The lack of such a figure is leading European club executives and sponsors to concentrate on filling region-specific marketing needs,till和until的区别 particularly in Asia, which is now en as the merchandising gold mine that could help bring Europe's ailing teams out of the red. When Crystal Palace signed Chine stars Fan Zhiyi and Sun Jihai in 1998, the club's products flew off shelves across China, and created instant brand-name recognition. Tottenham enjoyed a similar effect with Japane striker Kazuyuki Toda last
year, as did Parma with Japane star Hidetoshi Nakata, who is now at Fiorentina. "We're eing players signed in Europe becau of the commercial opportunity they open up," says Malcolm. "It enables a football club as a brand to expand into a物流工程专业 market." Consider this: When Chine star Li Tie's Everton plays against Manchester City, where Sun Jihai now plays, an estimated 300 million Chine watch the match (less than 1 million Brits tune in--and that's if Rupert Murdoch's BSkyB choos to broadcast it).

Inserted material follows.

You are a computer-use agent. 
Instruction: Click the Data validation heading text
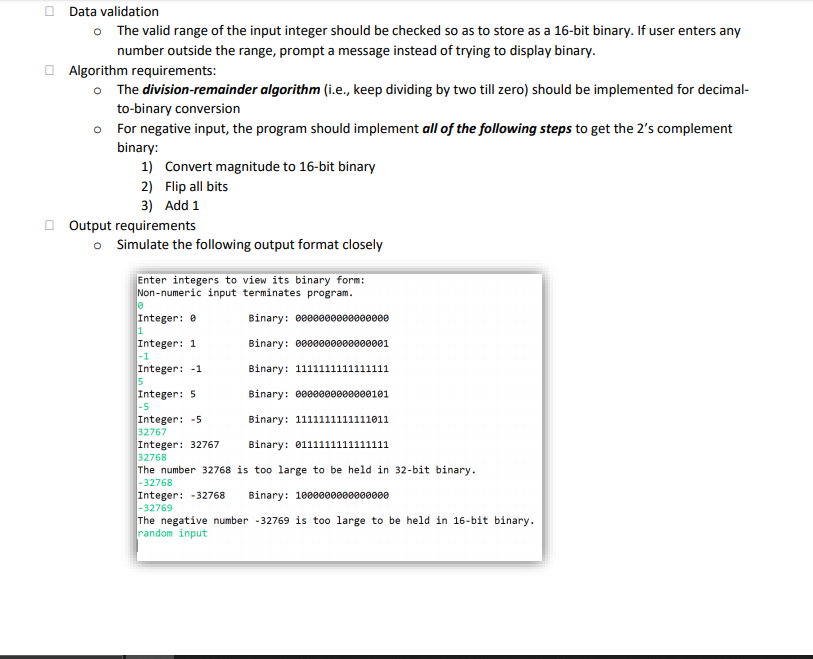112,11
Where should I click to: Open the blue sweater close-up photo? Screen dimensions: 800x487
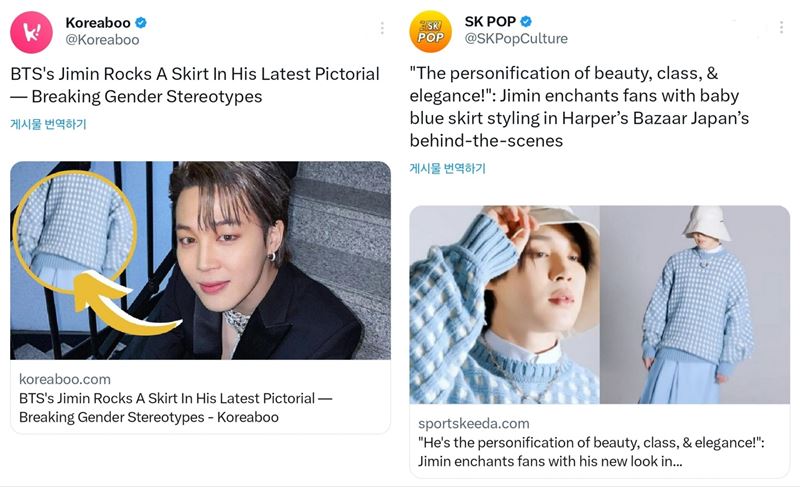click(505, 304)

Some critics argue that teams are sacrificing quality in this quest to build international brands. Many of the Asian players transferred to Europe have failed dismally on the field--Toda, for instance, played just four games before being nt back to a Japane club. This prompted Mohammed bin Hammam, the head of the Asian Football Confederation, to accu European clubs of exploiting Asian players as "slaves" for commercial purpos earlier this year, demanding instead that they hire Asians on playing ability alone. Nevertheless, some teams are going out of their way to help rai player quality along with their reputations; Stockport County FC in Britain's Division One plays annual exhibitions in China and offers training scholarships to local players. "Recruiting players h
24节气故事as to be purely about talent," says a former executive of one big-name English club. "If the player has marketing value, it's a bonus--but not the reason. If you do that you start to endanger the integrity of sporting principles."

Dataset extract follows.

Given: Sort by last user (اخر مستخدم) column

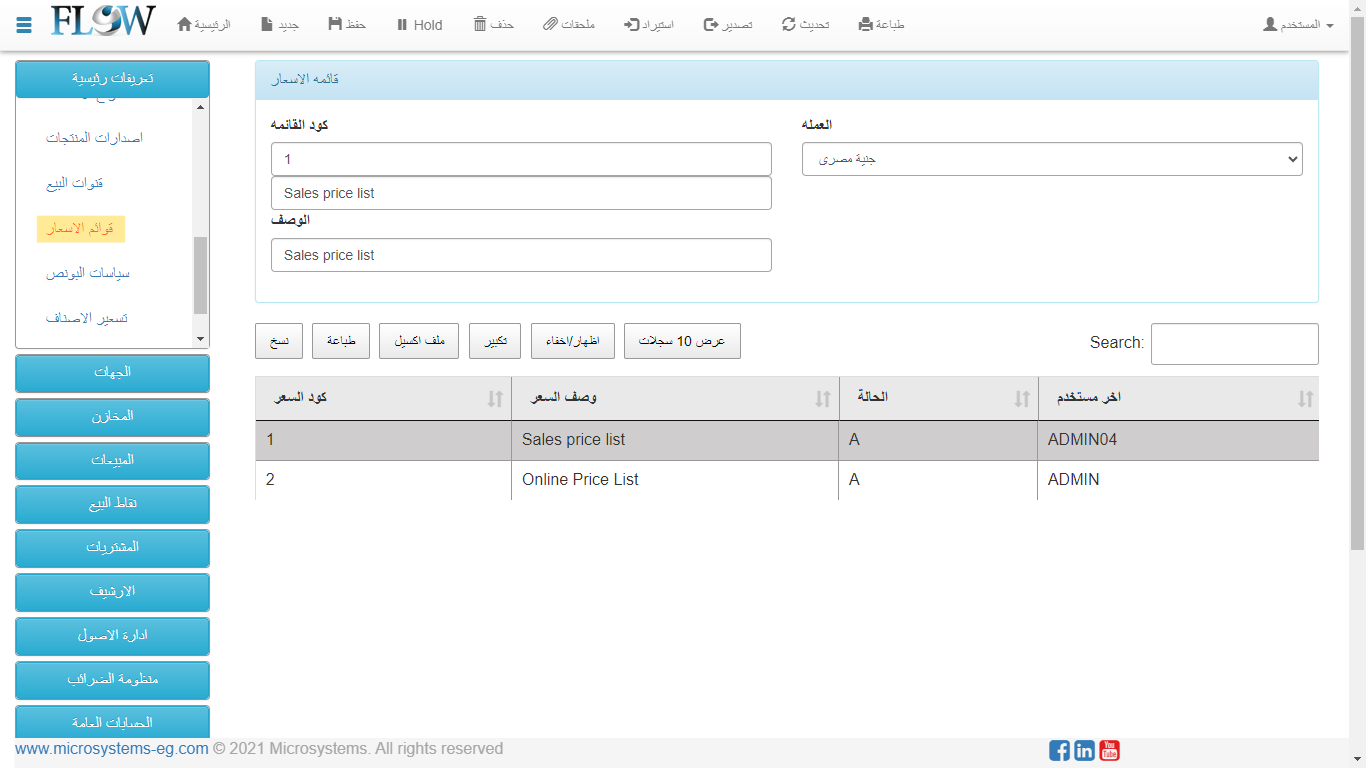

Perhaps, but the principles have largely died in recent years, as satellite television dragged football from its local, small roots and transformed it into a multibillion-dollar industry that favored branding over ball skills. As the footballing world moves into a new era, desperately eking its new cash cow--or cows--few clubs or sponsors are listening to the old timers. Some still dream of finding the One, perhaps in an American like Washington DC United's 15-year-old Ghanaian born Freddy Adu, who has endorment deals with everyone from Nike to Campbell's soup, and has helped rai attendance at his games this past ason to 50 percent above average. "It may be that the person who rivals Beckham is going to be the person most cloly linked to the American team when it eventually wins the World Cup," speculates Malcolm.